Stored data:
== Segment start ==

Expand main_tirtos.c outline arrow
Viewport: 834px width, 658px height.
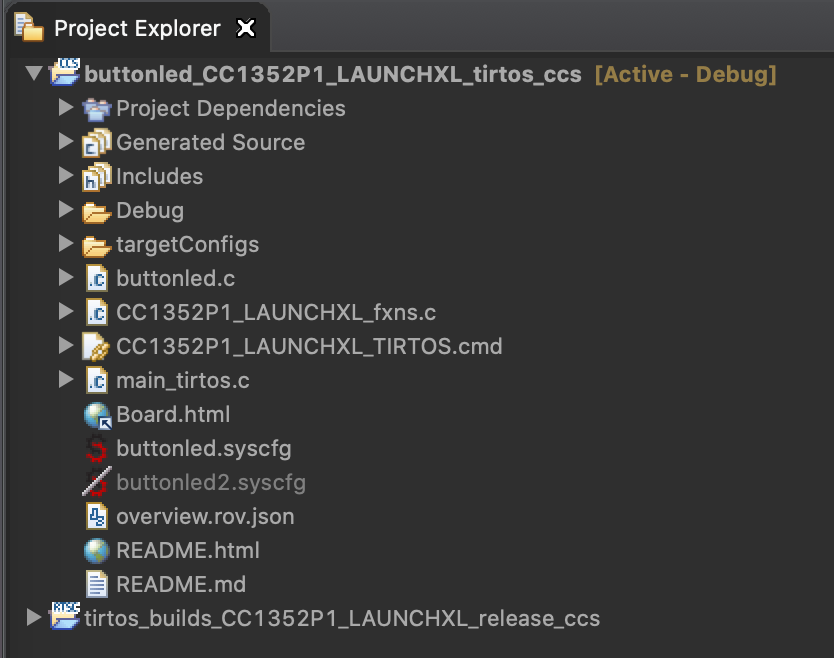click(66, 380)
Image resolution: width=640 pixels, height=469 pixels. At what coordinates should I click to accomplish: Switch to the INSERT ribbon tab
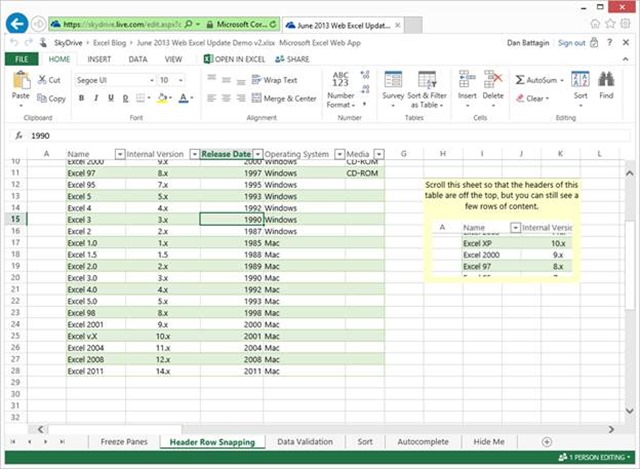[x=99, y=59]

== Segment end ==

▸ **Task requirements**:
Skip the pictures. Return exactly the lines from the one containing "Viewport: 834px width, 658px height." through the end of the data above, both included, and nothing besides.

▸ **Task solution**:
Viewport: 834px width, 658px height.
click(66, 380)
Image resolution: width=640 pixels, height=469 pixels. At what coordinates should I click to accomplish: Switch to the INSERT ribbon tab
[x=99, y=59]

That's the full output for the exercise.